Azure cognitive services

Microsoft (MS) Azure is a cloud computing service provided by Microsoft, which counts over 600 services. In this article, we are going to talk about one of them – MS Azure Cognitive Services.

What are Azure Cognitive Services?

Let us tell you a little about what they are. Azure Cognitive Services are APIs, SDKs, and services, which were developed for enabling the ability to build applications with intelligent algorithms without needing to build them from scratch. The best part is that you can use them for free, though with some limitations.

If you just playing around with these services in order to find an appropriate one for yourself – you will be glad to hear that you can try out nearly all of these services on the MS Azure website – and this is a really great opportunity!

There are five categories of these services: vision, speech, language, knowledge, and search, as it is shown in the scheme below.
categories of azure cognitive services
These five so-called pillars summarize the variety of the provided functionality and contain more categories and subcategories. In this article, we will share some more details about each of them to give you an overview of Azure Cognitive Services and what opportunities they provide.

Vision

Let’s start with Vision. This set of APIs provides an ability to accurately identify and analyze content within images and/or videos, and it corresponds to various needs. The categories, which are included are Computer Vision, Face, Video Indexer, Content Moderator, and Custom Vision. We will describe all of them in detail, and show you how it works in a real-case scenario.

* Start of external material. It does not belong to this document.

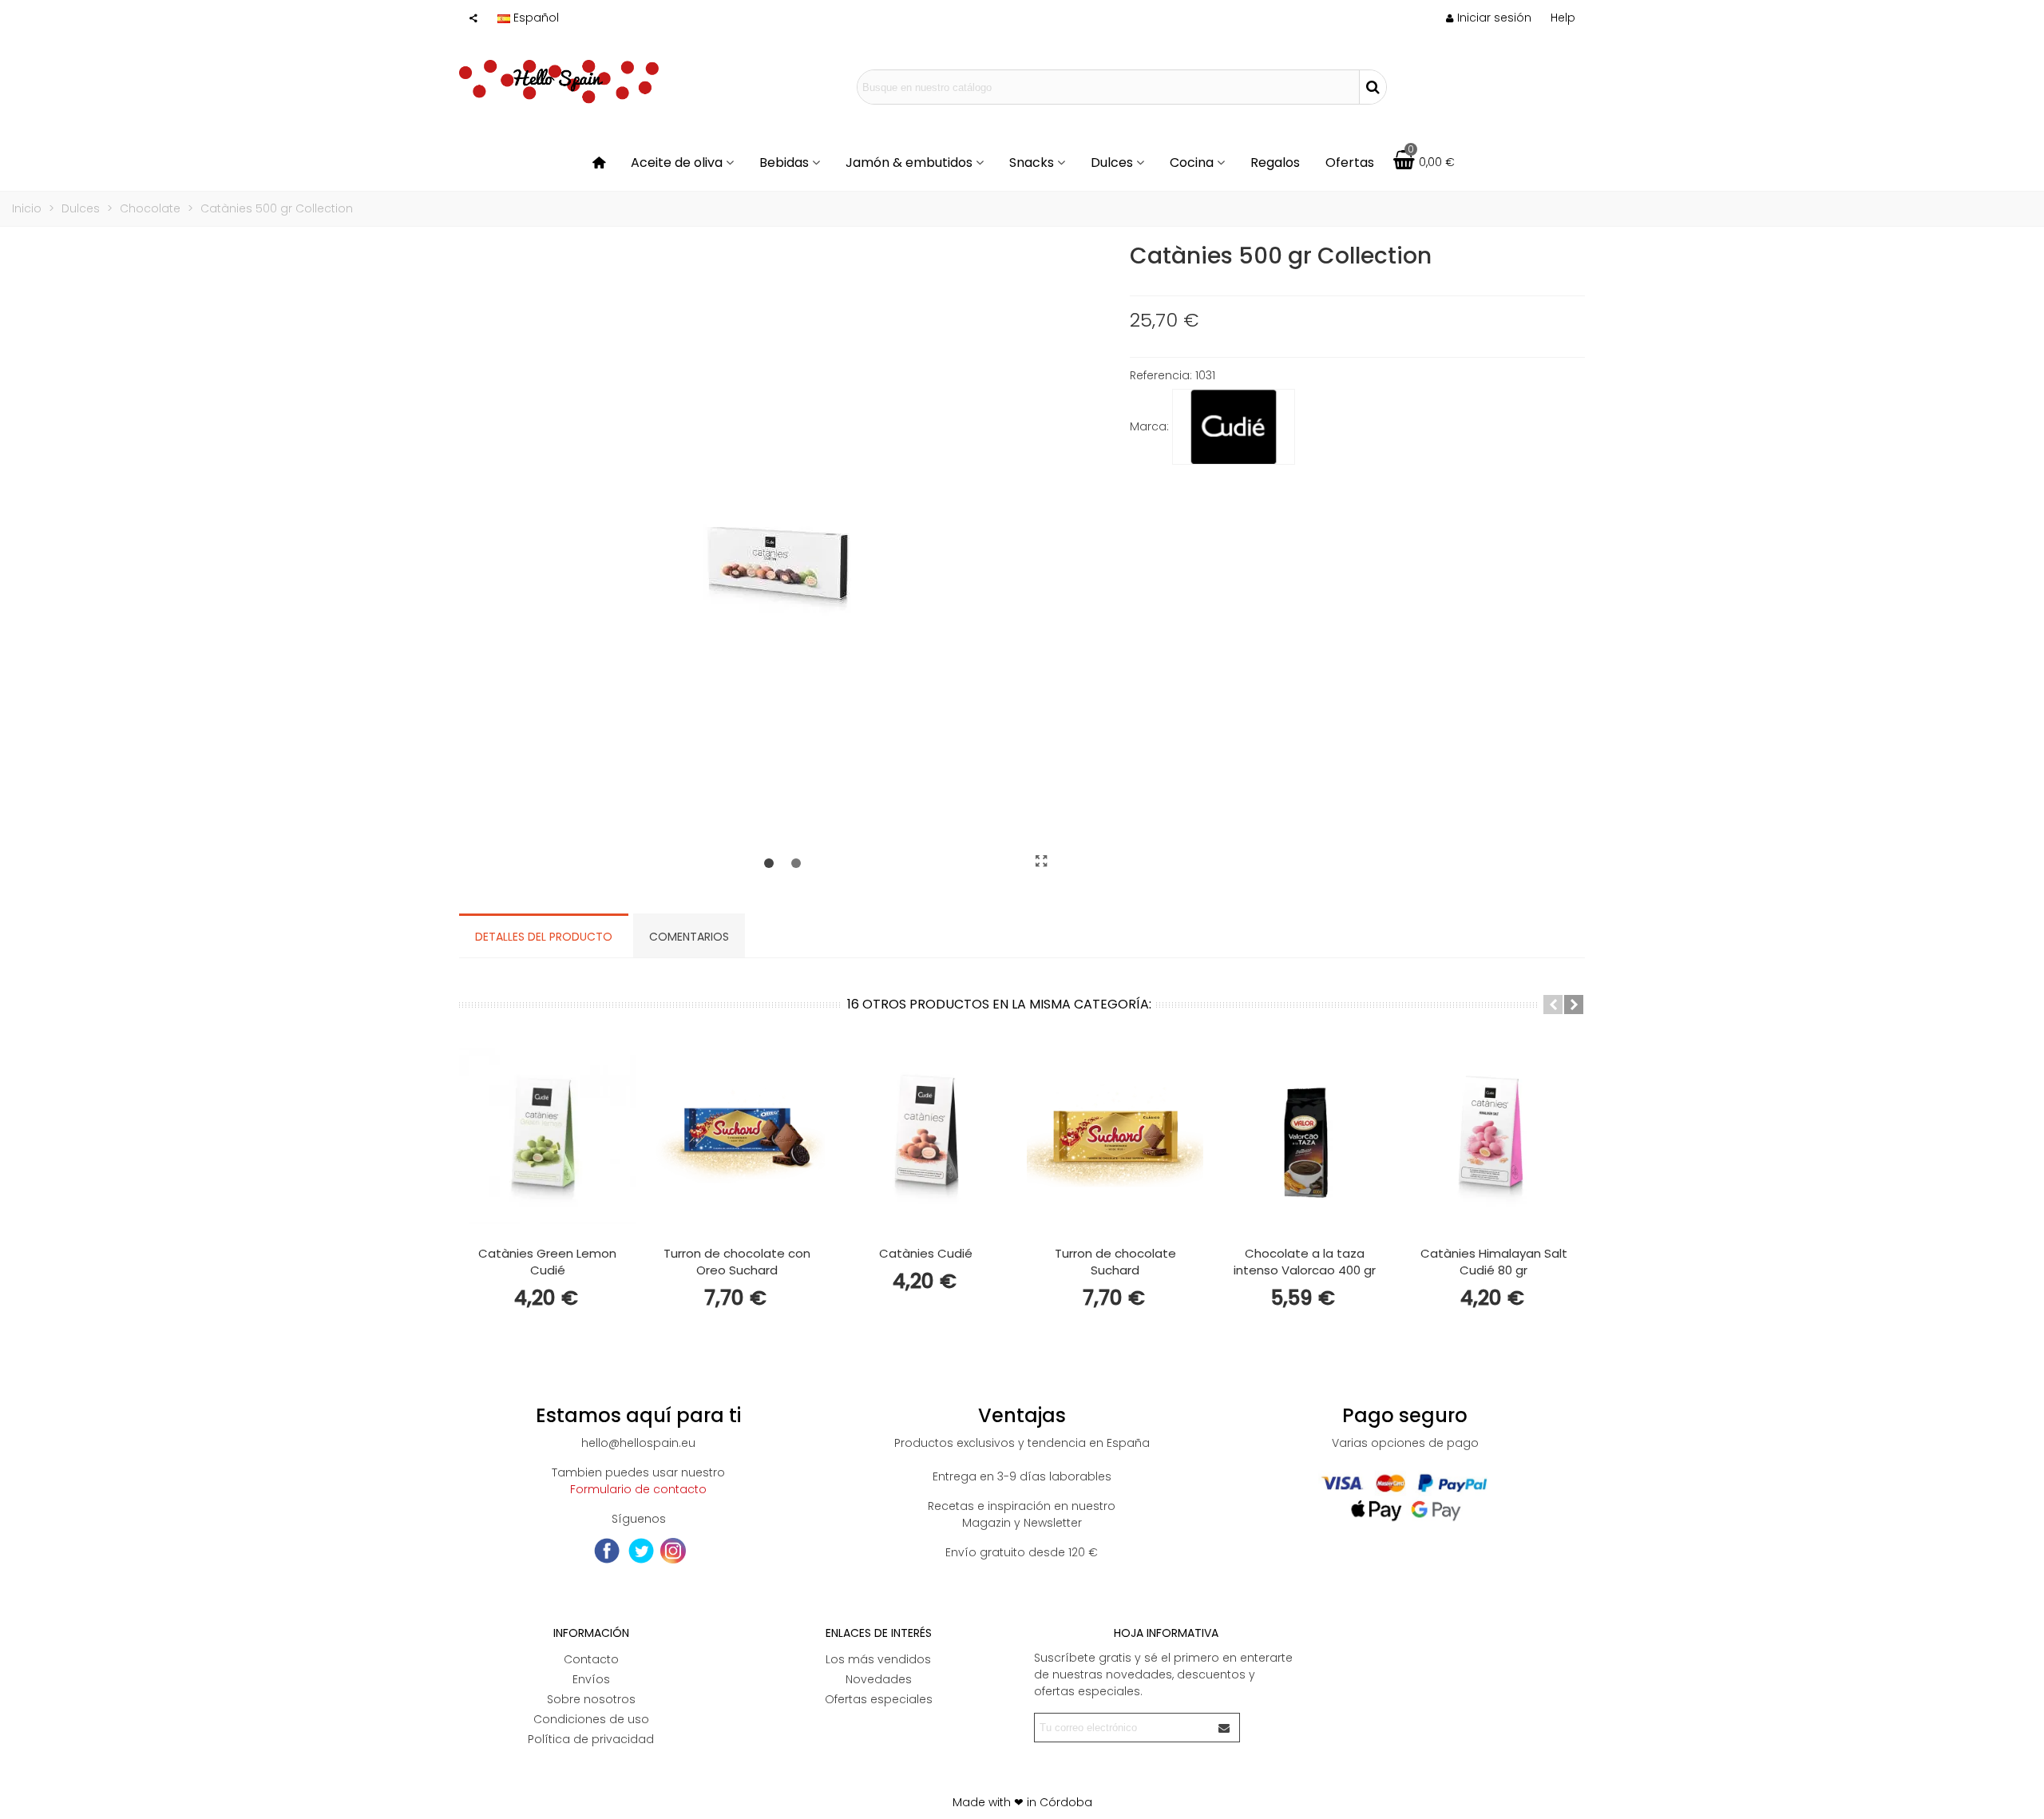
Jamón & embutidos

Using Computer Vision API you will be able to analyze your images and get information about the image itself and its visual content: tags and description in four languages, adult and racy content scores and so on. Also, there are two APIs which allow you to recognize words and even handwritten text from these images. As for the videos, you can analyze them in close to real time by extracting frames of the video from your device and get a text description of the video content.

If you ever wanted to use Face Detection and/or Verification in your applications, so the Face API is for you. With it, you will be able to check the probability that two faces belong to the same person, detect faces on the image with some descriptions of their owners’ appearance or detect such emotions as anger, contempt, disgust, fear, happiness, neutral, sadness, and surprise.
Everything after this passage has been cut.